5.3.2 A hipótese da disponibilidade de contexto

Conforme a hipótese da disponibilidade de contexto, o efeito de concretude é causado por conta das informações contextuais disponíveis (SCHWANENFLUGEL; AKIN; LUH, 1992). As informações disponíveis a partir de conhecimentos prévios justifica o efeito de concretude. A melhor retomada das palavras concretas em testes de Recall pode ser explicada pela habilidade dos indivíduos de relacionar os estímulos dos testes aos seus conhecimentos prévios. As palavras abstratas por serem menos compreendidas são menos retomadas, pois os indivíduos teriam dificuldades em acessar os conhecimentos de mundo que são necessários para a compreensão dos estímulos em um teste experimental, por exemplo. Conforme os autores da hipótese, palavras abstratas são pior retomadas do que palavras concretas porque possuem menor disponibilidade contextual na memória.

A hipótese foi testada através de experimentos realizados pelos autores. Um dos experimentos utilizou a tarefa de Recall para investigar a influência da disponibilidade de contexto no processamento de palavras concretas e abstratas. As duas variáveis independentes manipuladas foram: (i) concretude (palavras concretas e palavras abstratas); e (ii) avaliação da disponibilidade de contexto (condição controlada e condição confundida). Na condição controlada da segunda variável independente, as palavras concretas e abstratas foram escolhidas como sendo equivalentes na facilidade com a qual os participantes poderiam pensar em contextos ou circunstâncias associados a elas; as palavras abstratas dessa condição foram avaliadas como sendo menos concretas e imagináveis. Na condição confundida desta mesma variável, as palavras concretas e abstratas diferiram na avaliação de disponibilidade contexto, concretude e imaginação. Considerando este experimento, a hipótese da disponibilidade contexto previa que o efeito de concretude seria percebido apenas quando a disponibilidade de contexto fossem confundias, ou seja, não deve haver efeito de concretude quando a informação contextual prévia é controlada. Entretanto, os resultados do experimento 1, não suportam empiricamente a hipótese da disponibilidade de contexto, pois, conforme os autores, o recall de palavras concretas foi 12,1% melhor do que o de palavras abstratas, mesmo quando a disponibilidade de contexto foi controlada. Os dados do estudo não trazem sugestões a favor da disponibilidade de contexto.

A teoria da dupla codificação estendida (HOLCOMB et al., 1999 apud DING; LIU; YANG, 2017) pode ser definida como um modelo híbrido, pois explica o efeito de concretude, considerando não apenas o sistema dual proposto pela teoria da dupla codificação (PAIVIO, 2006), mas utiliza também a hipótese da disponibilidade contextual (SCHWANENFLUGEL; AKIN; LUH,1992).

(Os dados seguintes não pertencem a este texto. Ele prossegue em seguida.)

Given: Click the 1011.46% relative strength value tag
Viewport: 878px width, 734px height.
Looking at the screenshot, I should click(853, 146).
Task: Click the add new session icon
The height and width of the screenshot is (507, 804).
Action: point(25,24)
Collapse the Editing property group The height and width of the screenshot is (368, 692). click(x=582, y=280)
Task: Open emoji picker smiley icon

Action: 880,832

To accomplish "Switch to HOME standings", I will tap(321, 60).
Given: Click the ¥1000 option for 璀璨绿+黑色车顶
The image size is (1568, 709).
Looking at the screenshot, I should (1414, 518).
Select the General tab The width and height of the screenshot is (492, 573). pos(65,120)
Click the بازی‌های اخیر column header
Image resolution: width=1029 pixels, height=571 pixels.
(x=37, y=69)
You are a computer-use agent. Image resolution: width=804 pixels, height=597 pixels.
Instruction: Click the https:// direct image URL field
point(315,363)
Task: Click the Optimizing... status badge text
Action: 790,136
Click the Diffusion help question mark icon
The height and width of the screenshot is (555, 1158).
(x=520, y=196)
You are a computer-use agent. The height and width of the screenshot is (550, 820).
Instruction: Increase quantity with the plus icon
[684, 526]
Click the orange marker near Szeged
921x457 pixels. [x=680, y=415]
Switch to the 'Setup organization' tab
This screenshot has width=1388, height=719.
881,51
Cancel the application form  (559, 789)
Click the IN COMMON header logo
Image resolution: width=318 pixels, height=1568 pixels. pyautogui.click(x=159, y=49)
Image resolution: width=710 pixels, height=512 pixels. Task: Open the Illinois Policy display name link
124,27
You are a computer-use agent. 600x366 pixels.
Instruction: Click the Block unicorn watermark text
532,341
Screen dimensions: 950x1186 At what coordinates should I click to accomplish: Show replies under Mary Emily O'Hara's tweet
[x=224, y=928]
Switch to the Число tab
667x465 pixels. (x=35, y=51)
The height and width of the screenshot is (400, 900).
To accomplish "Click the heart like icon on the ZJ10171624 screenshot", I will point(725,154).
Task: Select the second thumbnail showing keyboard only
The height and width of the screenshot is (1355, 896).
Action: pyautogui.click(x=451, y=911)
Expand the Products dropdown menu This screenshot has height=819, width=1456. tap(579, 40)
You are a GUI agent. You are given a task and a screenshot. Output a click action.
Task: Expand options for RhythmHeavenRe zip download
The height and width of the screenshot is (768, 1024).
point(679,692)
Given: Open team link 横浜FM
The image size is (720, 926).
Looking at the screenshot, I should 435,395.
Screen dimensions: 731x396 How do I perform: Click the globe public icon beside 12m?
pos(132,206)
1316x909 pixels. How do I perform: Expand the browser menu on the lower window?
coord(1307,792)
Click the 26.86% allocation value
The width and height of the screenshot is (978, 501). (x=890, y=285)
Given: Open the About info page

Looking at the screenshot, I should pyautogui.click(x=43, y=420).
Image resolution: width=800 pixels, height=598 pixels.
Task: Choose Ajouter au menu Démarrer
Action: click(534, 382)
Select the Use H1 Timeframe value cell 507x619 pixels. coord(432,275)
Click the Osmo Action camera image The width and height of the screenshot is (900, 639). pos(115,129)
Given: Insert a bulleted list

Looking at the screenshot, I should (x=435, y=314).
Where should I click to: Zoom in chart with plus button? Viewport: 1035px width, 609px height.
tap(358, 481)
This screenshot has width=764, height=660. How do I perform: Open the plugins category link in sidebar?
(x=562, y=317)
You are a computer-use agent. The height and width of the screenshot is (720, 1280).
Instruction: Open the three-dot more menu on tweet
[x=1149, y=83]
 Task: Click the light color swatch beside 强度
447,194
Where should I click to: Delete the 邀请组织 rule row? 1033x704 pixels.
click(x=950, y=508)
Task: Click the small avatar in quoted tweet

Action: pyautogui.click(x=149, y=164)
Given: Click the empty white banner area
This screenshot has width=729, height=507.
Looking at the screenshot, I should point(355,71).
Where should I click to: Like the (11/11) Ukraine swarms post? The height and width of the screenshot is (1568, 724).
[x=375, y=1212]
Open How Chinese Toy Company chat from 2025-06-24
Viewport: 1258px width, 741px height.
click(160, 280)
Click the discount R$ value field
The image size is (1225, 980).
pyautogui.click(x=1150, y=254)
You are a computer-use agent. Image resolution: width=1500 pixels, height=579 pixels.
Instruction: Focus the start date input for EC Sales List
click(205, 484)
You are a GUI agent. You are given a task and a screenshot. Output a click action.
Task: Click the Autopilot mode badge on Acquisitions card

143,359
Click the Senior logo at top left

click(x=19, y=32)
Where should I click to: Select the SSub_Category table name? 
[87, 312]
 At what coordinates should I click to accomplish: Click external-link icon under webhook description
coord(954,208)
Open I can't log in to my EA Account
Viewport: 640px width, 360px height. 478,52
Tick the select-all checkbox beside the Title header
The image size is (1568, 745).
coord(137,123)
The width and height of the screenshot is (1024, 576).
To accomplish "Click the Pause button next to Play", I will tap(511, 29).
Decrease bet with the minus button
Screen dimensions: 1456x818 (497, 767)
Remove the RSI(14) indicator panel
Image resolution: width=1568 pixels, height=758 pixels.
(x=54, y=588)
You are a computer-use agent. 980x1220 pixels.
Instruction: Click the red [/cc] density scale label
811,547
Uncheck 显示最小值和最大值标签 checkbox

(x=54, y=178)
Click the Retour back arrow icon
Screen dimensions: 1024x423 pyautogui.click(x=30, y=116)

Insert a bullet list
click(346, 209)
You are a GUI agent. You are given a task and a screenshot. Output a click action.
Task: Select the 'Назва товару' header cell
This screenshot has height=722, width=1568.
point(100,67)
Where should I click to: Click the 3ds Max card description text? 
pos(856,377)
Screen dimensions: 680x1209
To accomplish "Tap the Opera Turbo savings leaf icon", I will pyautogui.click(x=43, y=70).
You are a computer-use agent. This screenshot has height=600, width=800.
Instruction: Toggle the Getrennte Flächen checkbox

6 A BATERIA DE SINESTESIA EM PORTUGUÊS

Nesta dissertação, adaptamos para o português brasileiro uma bateria de testes que identifica indivíduos com as sinestesias grafema-cor, dias da semana-cor e meses do ano-cor. A adaptação, feita a partir da Synesthesia Battery (EAGLEMAN et al., 2007), está disponível no site sinestesia.ufc.br. O método utilizado na Synesthesia Battery já foi validado (CARMICHAEL et al., 2015) e a ferramenta, no seu idioma original, inglês, tem sido utilizada em vários estudos de sinestesia.